Het laat zien dat het ’t CDA menens is. Er worden tal van maatregelen voorgesteld die mensen sterker doen staan: van leesvaardigheid en basisbeurs, via zorgverlof en burgerberaad tot vrouwelijk ondernemerschap en diversiteit op de werkvloer.

Een nieuwe mentaliteit
In deze geest presenteerde Pieter Omtzigt deze week zijn boek ‘Een nieuw sociaal contract’. Hij pleit voor de menselijke maat in beleid en een sterkere positie van burgers. Zijn ideaal is versterking van de rechtstaat, maar die is ondersteunend aan een samenleving waarin mensen verantwoordelijkheid nemen. Ook hij pleit voor een nieuwe mentaliteit: van de overheid én van burgers.

Vooruit
Voor een partij die zich, gedreven door een ideaal toch min of meer op privéterrein begeeft, is het soms zoeken naar de juiste aanpak. Paternalisme en betutteling liggen op de loer. Maar ik zie de ideeën en de woorden vloeien. Duidelijk is dat het CDA pleit voor een overheid die ‘omziet naar de burger’. Maar voelen mensen zich daarmee ook uitgedaagd om zelf bij te dragen aan de maatschappij? Ik hoop het.

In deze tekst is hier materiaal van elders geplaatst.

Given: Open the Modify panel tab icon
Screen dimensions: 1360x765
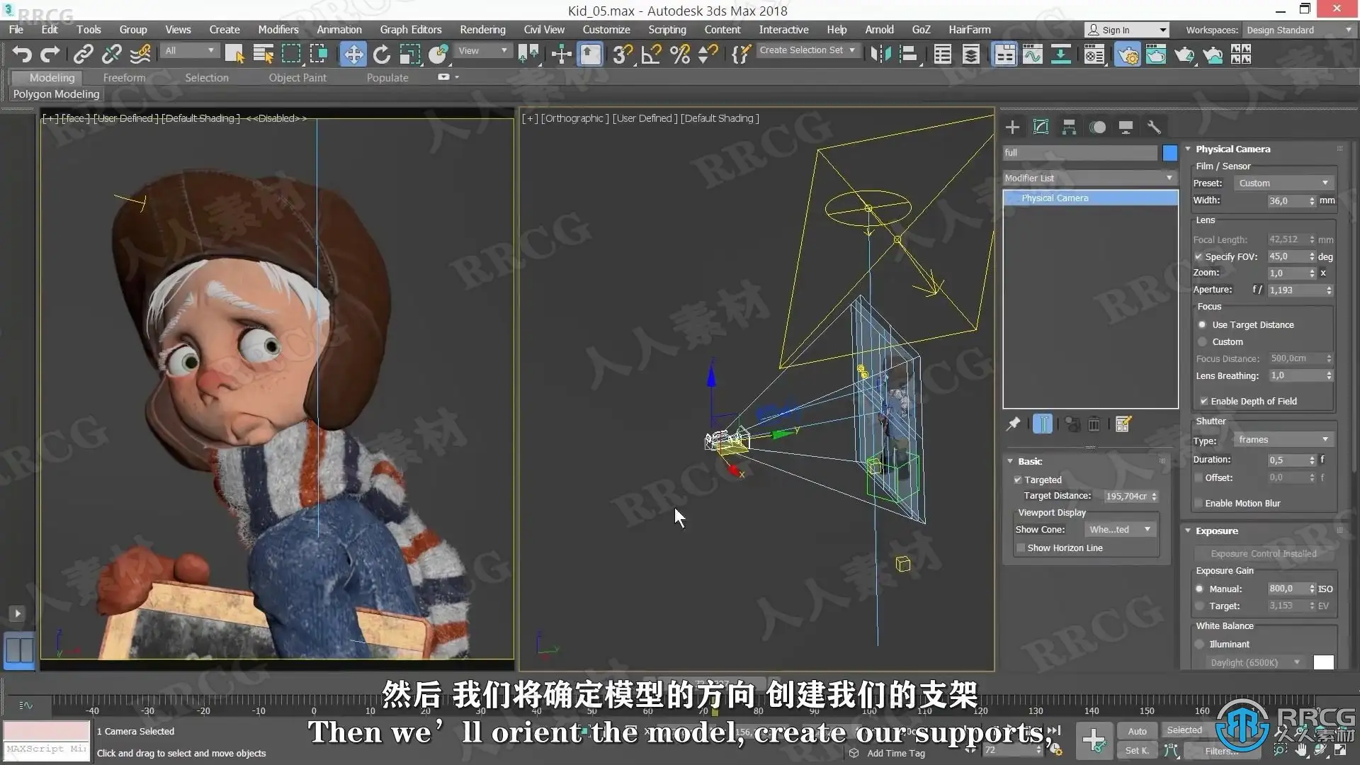Looking at the screenshot, I should point(1041,127).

Duidelijk is dat het CDA pleit voor een overheid die ‘omziet naar de burger’.

Het zou mooi zijn als kiezers in het CDA een partij herkennen die hen daadwerkelijk krachtiger en zelfbewuster maakt. Of, zoals ik wel eens heb geschreven: een stem op het CDA is eigenlijk een stem op jezelf. Als ik kijk naar het verkiezingsprogramma, als ik luister naar Hoekstra en Omtzigt komt een liedje van Raymond van het Groenewoud naar boven: “We gaan vooruit. We gaan verbazend snel vooruit. ”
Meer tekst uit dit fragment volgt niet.